Epoxy powder coating is becoming increasingly popular when it comes to the insulating of busbars – it has many advantages over traditional sleeving and wrapping of busbars.
Traditionally busbars have been wrapped in fibreglass tape or sleeved in heat shrink tubing. With both processes being time consuming and difficult to apply to complex shapes, many customers are looking for cost effective but robust solutions.
With environmental pressures and governments around the world focusing on reducing the reliance on the combustion engine, many transport manufacturers are moving to more ‘pure’ electric powertrains and not just hybrid.

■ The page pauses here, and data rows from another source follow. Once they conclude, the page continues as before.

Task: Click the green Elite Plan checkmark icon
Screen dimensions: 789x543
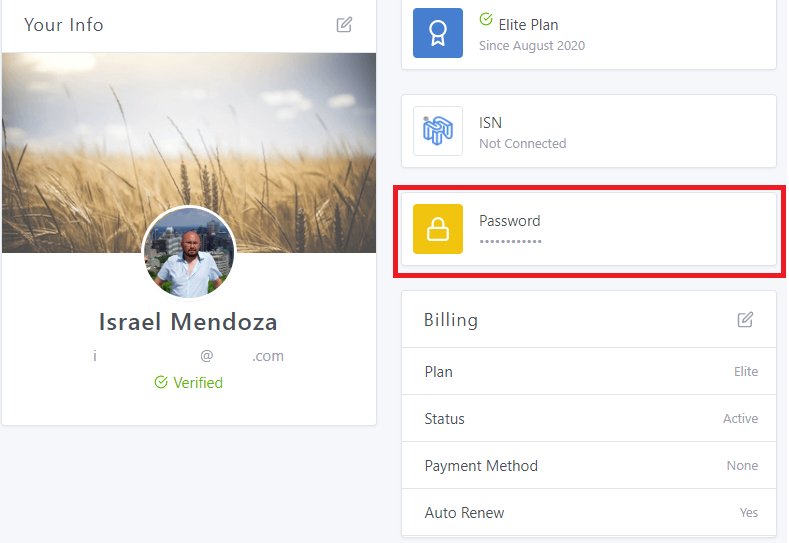Action: click(486, 19)
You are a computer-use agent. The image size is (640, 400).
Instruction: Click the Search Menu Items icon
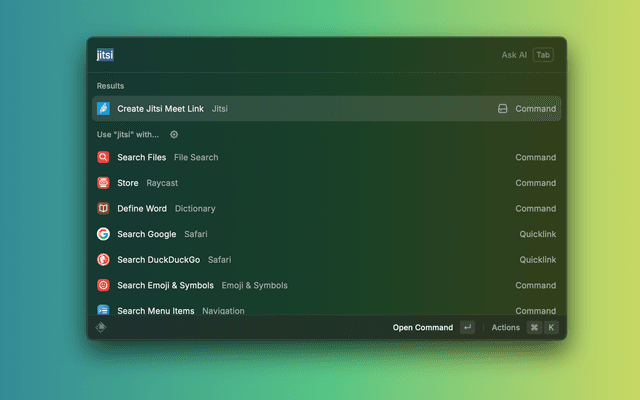tap(103, 310)
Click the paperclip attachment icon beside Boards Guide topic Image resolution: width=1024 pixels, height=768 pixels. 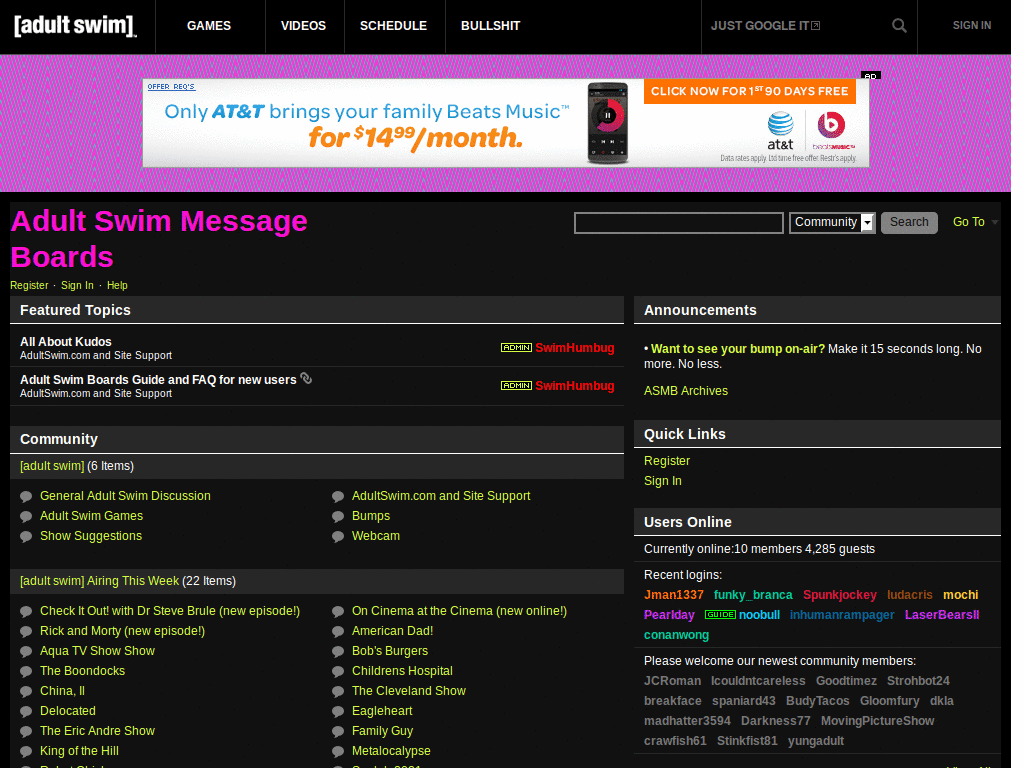click(306, 379)
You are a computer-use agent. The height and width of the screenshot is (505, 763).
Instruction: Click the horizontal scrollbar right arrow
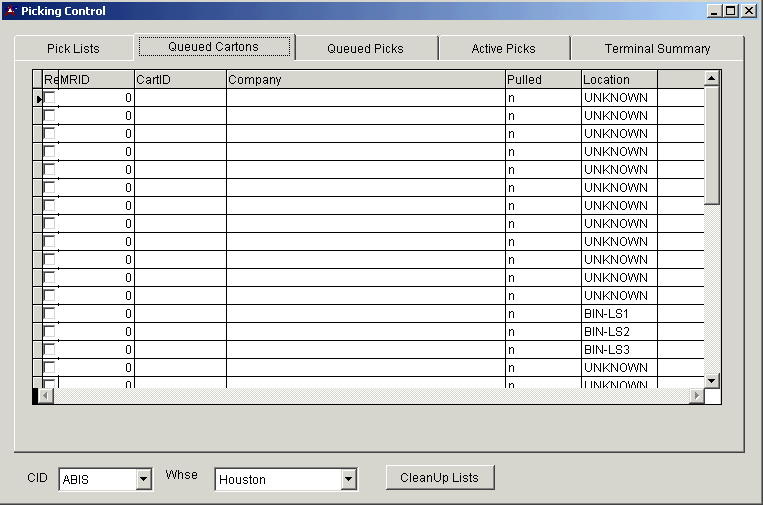(x=696, y=396)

Therefore, there is a growing demand by manufacturers to fit more busbars in to a compact space, meaning ever more complex shaped busbars are being designed that present new challenges to the insulation process. This is where epoxy powder coating comes into its own.
Epoxy powder coating is an electro static process, so regardless of how complex shape the busbar is, it can be coated as the insulating powder is attracted to the metal. Furthermore, the insulation is only 0.25 mm thick, so it’s less bulky than traditional methods, making it lighter than traditional sleeving. This in turns promotes greater efficiencies right down to the impact on the organisation’s bottom line. Epoxy powder coatings are also highly durable, which means when applied to busbars, the coatings help to maintain performance and longevity of the part.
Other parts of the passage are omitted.